Your bode plot looks like just a bandpass filter to me. A differentiator would have zero output a DC and a constant -90 degree phase angle, until parasitics kicked in.

 

[jewdai]

you might want to ask your self, what does the bode plot of a differentiator look like.... you are really frustrating. look at any standard differentiator circuit or even a high pass filter circuit, there is a cut off frequency at some point.

https://upload.wikimedia.org/wikipedia/commons/6/63/Bode_High-Pass.PNG

it acts as an differentiator in lower frequencies... the cut off frequency is when it starts turning into a flat band.

 

[jewdai]

BTW, for your circuit:

V = vin + vf

Vf = -(v/SRC)

V = vin –v/SRC

V(1 + SRC) = vin

v/vin = 1/(SRC + 1)

I know I'm probably making a mistake somewhere, and destroying what little rep I have left.

Wrong:

Vf =- Vout*(1/RSC)

Vout = Vin - Vout(1/RSC)

Vout (1 + 1/RSC) = Vin

Vout = Vin /(1+1/RSC)

multiply numerator and denominator by RSC

Vout = Vin RSC/(RSC+1)

one pole one zero

review your control system theory: the integrator applies negative feed back to the system

so you can modle the plant as K and the feed back as 1/RSC

the block diagram reduction would reduce to

plant/(1+plant*controler)

Let K equal 1

1/(1+1/RSC) multiply by RSC

RSC/(RSC+1)

 

[crutschow]

Attached is the Bode plot of the Op's circuit.
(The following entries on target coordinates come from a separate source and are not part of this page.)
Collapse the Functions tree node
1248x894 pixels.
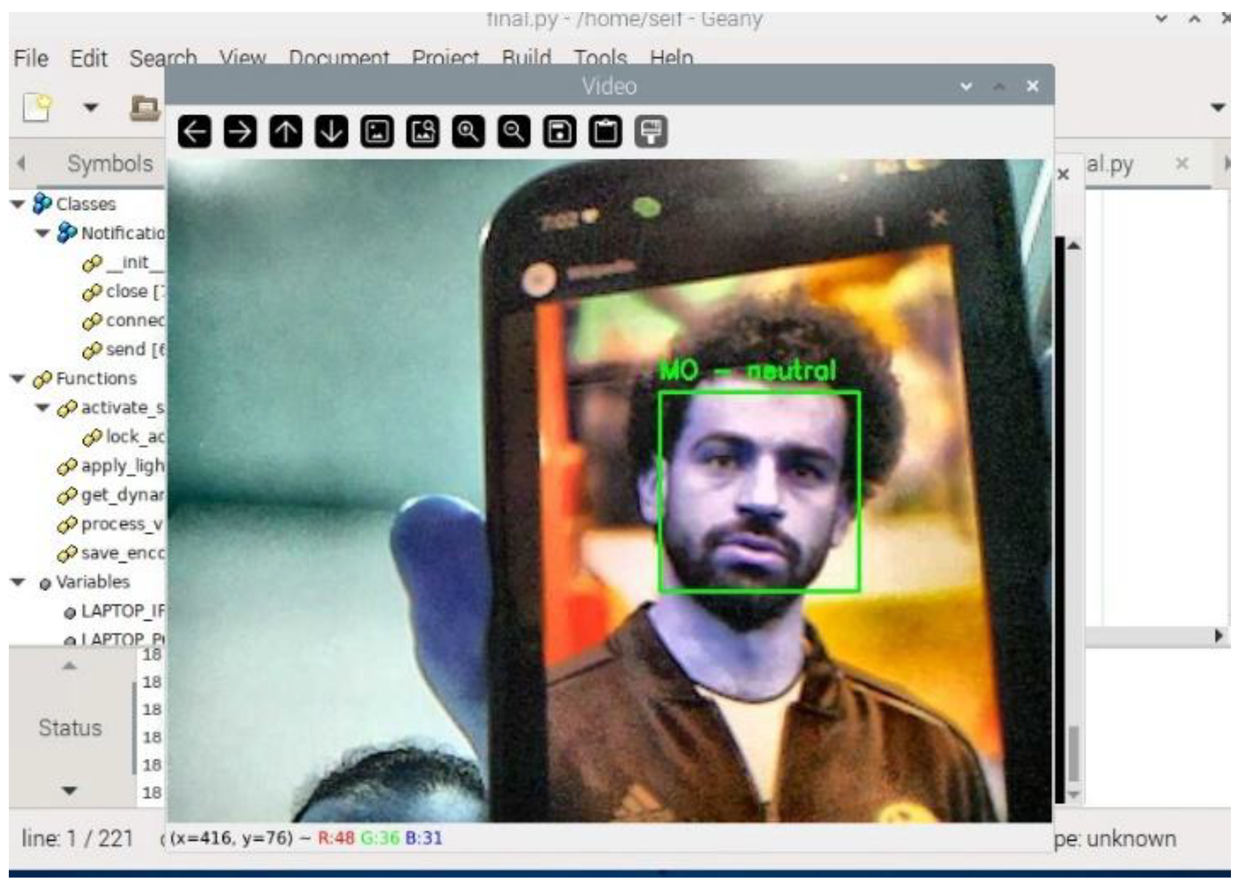[18, 379]
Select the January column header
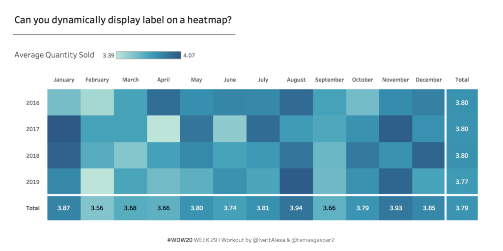Image resolution: width=503 pixels, height=251 pixels. [64, 80]
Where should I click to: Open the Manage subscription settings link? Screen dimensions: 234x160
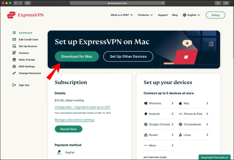pyautogui.click(x=75, y=120)
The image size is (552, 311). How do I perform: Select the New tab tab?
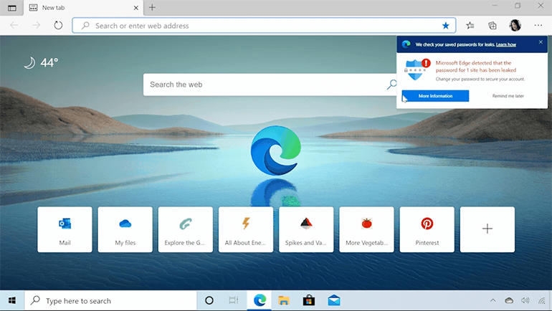(79, 7)

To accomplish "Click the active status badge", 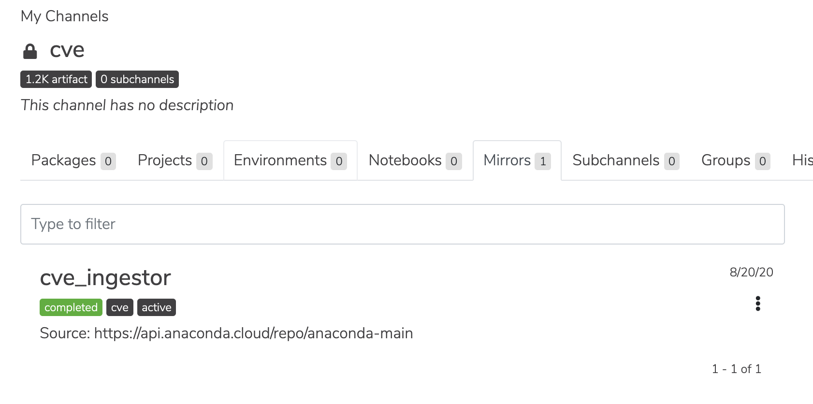I will coord(157,307).
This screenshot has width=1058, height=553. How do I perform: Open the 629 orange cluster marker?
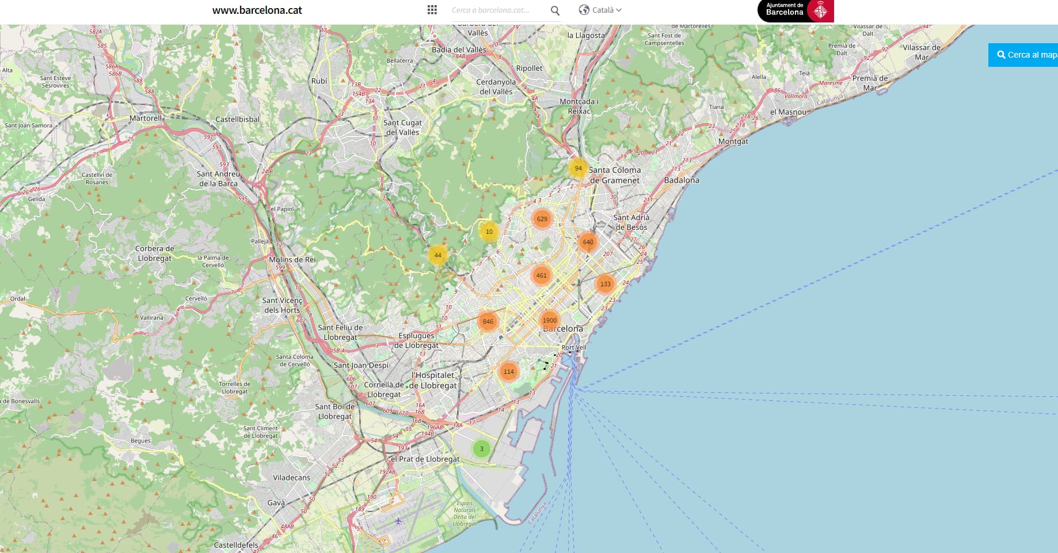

It has a rising gain and a 90 phase shift until the corner frequency, thus showing it has a standard differentiator output until the corner.

 

[jewdai]

yup, I knew that and said that by the S diagram. Is there a way to make a cleaner differenciator. I understand that it boosts high frequency noise, but would that be only from the input? Is there any benefit of using the integrator configuration of an op amp instead of differenciator.

 

[crutschow]

Yes, for most applications the noise is primarily high frequency noise from the input, not the op amp. So using the integrator configuration would have no effect on that. The integrator configuration actually has two op amps in the loop instead of one, so the op amp contributed noise would likely be higher.